Data supplied →
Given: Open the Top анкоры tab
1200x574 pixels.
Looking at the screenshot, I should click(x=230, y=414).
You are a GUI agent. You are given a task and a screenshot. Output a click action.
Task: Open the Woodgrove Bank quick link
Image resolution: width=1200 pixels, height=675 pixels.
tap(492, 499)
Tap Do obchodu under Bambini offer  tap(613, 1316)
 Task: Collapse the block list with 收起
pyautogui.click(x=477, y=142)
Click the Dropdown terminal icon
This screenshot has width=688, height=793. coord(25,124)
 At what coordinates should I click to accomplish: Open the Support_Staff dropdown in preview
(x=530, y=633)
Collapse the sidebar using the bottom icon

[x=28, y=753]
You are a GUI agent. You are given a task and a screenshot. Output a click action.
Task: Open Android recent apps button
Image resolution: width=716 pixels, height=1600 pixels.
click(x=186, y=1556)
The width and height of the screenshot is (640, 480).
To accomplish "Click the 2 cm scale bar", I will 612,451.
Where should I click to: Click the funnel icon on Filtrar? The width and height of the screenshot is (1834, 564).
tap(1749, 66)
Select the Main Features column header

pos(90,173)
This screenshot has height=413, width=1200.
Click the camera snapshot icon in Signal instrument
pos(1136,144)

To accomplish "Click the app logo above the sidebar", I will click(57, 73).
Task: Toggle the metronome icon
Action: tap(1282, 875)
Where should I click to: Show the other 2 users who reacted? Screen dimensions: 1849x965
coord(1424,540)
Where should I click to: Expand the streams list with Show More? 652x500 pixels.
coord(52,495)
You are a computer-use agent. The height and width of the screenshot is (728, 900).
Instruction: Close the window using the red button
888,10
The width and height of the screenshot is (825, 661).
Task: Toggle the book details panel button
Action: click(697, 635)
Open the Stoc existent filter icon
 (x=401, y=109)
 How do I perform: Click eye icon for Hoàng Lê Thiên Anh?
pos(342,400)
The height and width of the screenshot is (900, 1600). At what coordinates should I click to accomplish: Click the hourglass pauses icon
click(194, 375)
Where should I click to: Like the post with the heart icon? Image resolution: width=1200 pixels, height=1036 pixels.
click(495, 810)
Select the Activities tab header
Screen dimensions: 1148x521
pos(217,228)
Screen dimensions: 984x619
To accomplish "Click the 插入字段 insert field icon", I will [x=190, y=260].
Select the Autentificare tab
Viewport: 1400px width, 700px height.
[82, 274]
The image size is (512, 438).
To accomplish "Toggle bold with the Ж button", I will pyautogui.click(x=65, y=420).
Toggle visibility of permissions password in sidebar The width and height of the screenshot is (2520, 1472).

Required work →
Output a faithful copy of every entry, keeping each line as written.

Output for this exercise →
Given: Open the Top анкоры tab
1200x574 pixels.
Looking at the screenshot, I should click(x=230, y=414).
You are a GUI agent. You are given a task and a screenshot. Output a click action.
Task: Open the Woodgrove Bank quick link
Image resolution: width=1200 pixels, height=675 pixels.
tap(492, 499)
Tap Do obchodu under Bambini offer  tap(613, 1316)
 Task: Collapse the block list with 收起
pyautogui.click(x=477, y=142)
Click the Dropdown terminal icon
This screenshot has width=688, height=793. coord(25,124)
 At what coordinates should I click to accomplish: Open the Support_Staff dropdown in preview
(x=530, y=633)
Collapse the sidebar using the bottom icon

[x=28, y=753]
You are a GUI agent. You are given a task and a screenshot. Output a click action.
Task: Open Android recent apps button
Image resolution: width=716 pixels, height=1600 pixels.
click(x=186, y=1556)
The width and height of the screenshot is (640, 480).
To accomplish "Click the 2 cm scale bar", I will 612,451.
Where should I click to: Click the funnel icon on Filtrar? The width and height of the screenshot is (1834, 564).
tap(1749, 66)
Select the Main Features column header

pos(90,173)
This screenshot has height=413, width=1200.
Click the camera snapshot icon in Signal instrument
pos(1136,144)

To accomplish "Click the app logo above the sidebar", I will click(57, 73).
Task: Toggle the metronome icon
Action: tap(1282, 875)
Where should I click to: Show the other 2 users who reacted? Screen dimensions: 1849x965
coord(1424,540)
Where should I click to: Expand the streams list with Show More? 652x500 pixels.
coord(52,495)
You are a computer-use agent. The height and width of the screenshot is (728, 900).
Instruction: Close the window using the red button
888,10
The width and height of the screenshot is (825, 661).
Task: Toggle the book details panel button
Action: click(697, 635)
Open the Stoc existent filter icon
 (x=401, y=109)
 How do I perform: Click eye icon for Hoàng Lê Thiên Anh?
pos(342,400)
The height and width of the screenshot is (900, 1600). At what coordinates should I click to accomplish: Click the hourglass pauses icon
click(194, 375)
Where should I click to: Like the post with the heart icon? Image resolution: width=1200 pixels, height=1036 pixels.
click(495, 810)
Select the Activities tab header
Screen dimensions: 1148x521
pos(217,228)
Screen dimensions: 984x619
To accomplish "Click the 插入字段 insert field icon", I will [x=190, y=260].
Select the Autentificare tab
Viewport: 1400px width, 700px height.
[82, 274]
The image size is (512, 438).
To accomplish "Toggle bold with the Ж button", I will pyautogui.click(x=65, y=420).
Toggle visibility of permissions password in sidebar The width and height of the screenshot is (2520, 1472).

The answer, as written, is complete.